-- begin SELECTED PASSAGE --
Sir James Duke, 1st Baronet (31 January 1792 – 28 May 1873) was a British Liberal Party politician. He was Lord Mayor of London in 1848–1849, and sat in the House of Commons from 1837 to 1865.

Born in Montrose, he was elected at the 1837 general election as a member of parliament (MP) for the borough of Boston in Lincolnshire, and was re-elected at the 1841
and 1847 general elections.

He was elected as Sheriff of the City of London in 1837 and knighted on 5 April of that year. Sir James was Lord Mayor of London in 1847. In June of that year a vacancy arose in the City of London constituency when the Liberal MP James Pattison died at age 62. A group of leading Liberals from the City met on 16 July and resolved to nominate Duke for the vacancy if he would consent, agreeing that:
"impressed with the opinion that the personal character and commercial experience of the Rt. Hon. Sir James Duke, combined with his business habits, and his long acquaintance with public affairs as a member of the House of Commons, eminently qualify him for the representation of the various interests of this city in Parliament"
-- end SELECTED PASSAGE --
-- begin RECORDED DATA --
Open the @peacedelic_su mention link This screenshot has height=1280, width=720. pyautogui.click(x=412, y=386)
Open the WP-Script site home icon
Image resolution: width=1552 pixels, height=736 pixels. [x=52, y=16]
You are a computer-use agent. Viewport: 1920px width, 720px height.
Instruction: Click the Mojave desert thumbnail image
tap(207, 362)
-- end RECORDED DATA --
-- begin RECORDED DATA --
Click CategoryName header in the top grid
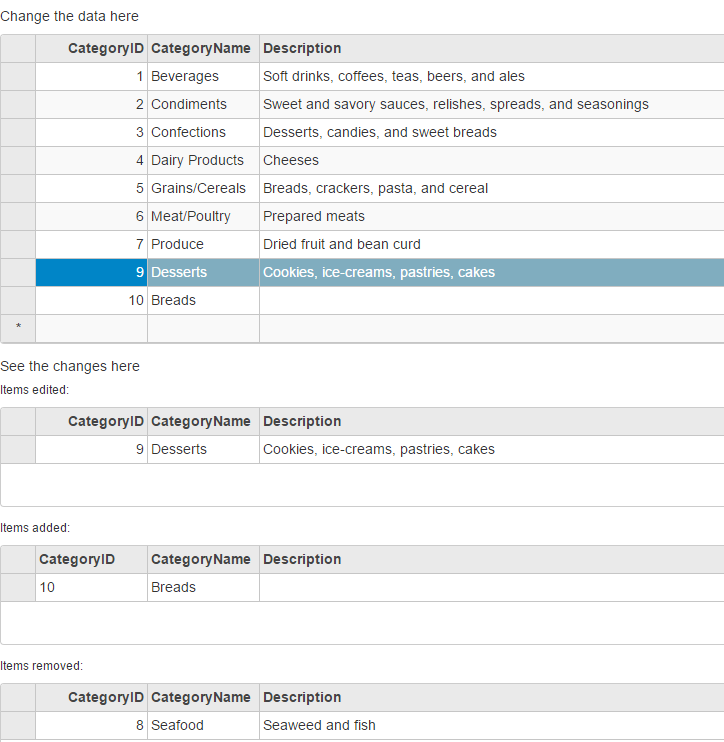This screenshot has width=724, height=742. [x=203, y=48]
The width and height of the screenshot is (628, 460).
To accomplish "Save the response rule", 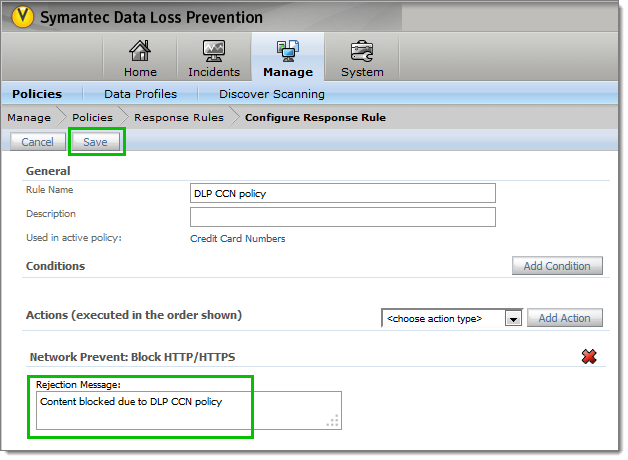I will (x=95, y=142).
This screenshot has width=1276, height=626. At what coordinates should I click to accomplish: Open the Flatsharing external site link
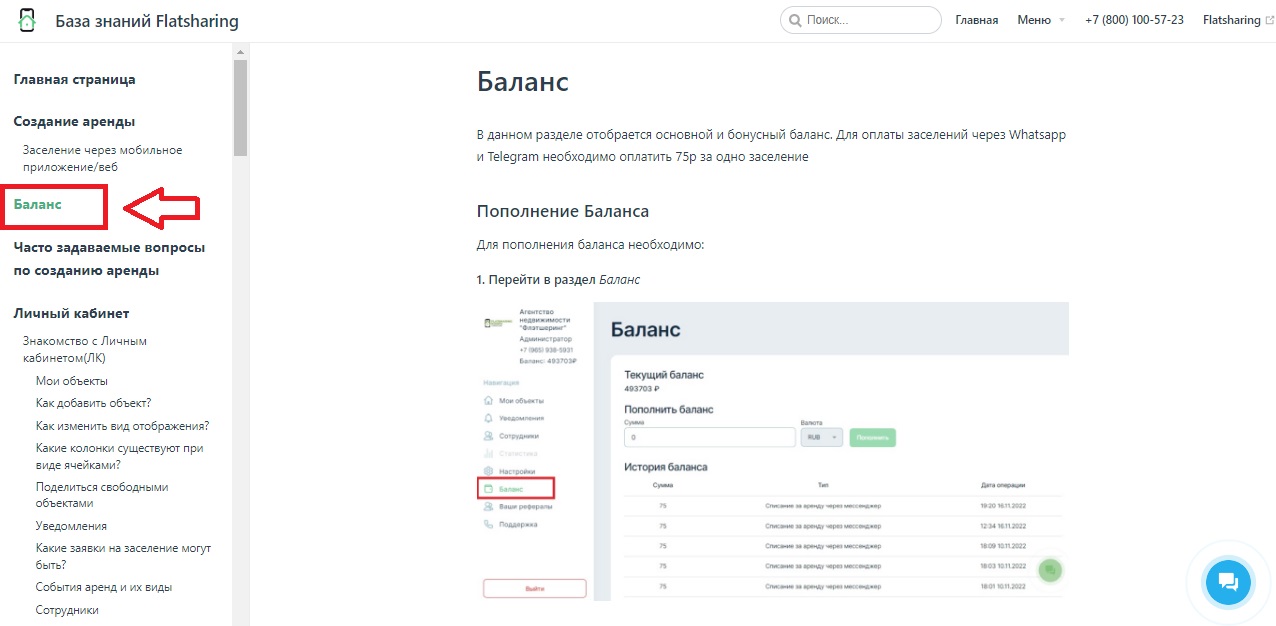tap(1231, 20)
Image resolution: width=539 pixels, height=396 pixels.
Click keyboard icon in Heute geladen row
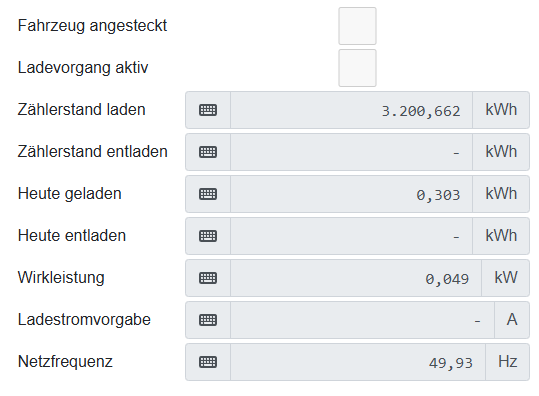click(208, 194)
-- end RECORDED DATA --
• DIRECTIVES:
1. Write out the passage on Sir James Duke from "Sir James Duke, 1st" to "1847 general elections.".
2. According to the passage on Sir James Duke, for which borough was he elected as a member of parliament at the 1837 general election?

• ANSWERS TO THE PROBLEMS:
1.
Sir James Duke, 1st Baronet (31 January 1792 – 28 May 1873) was a British Liberal Party politician. He was Lord Mayor of London in 1848–1849, and sat in the House of Commons from 1837 to 1865.

Born in Montrose, he was elected at the 1837 general election as a member of parliament (MP) for the borough of Boston in Lincolnshire, and was re-elected at the 1841
and 1847 general elections.

2. He was elected for the borough of Boston in Lincolnshire.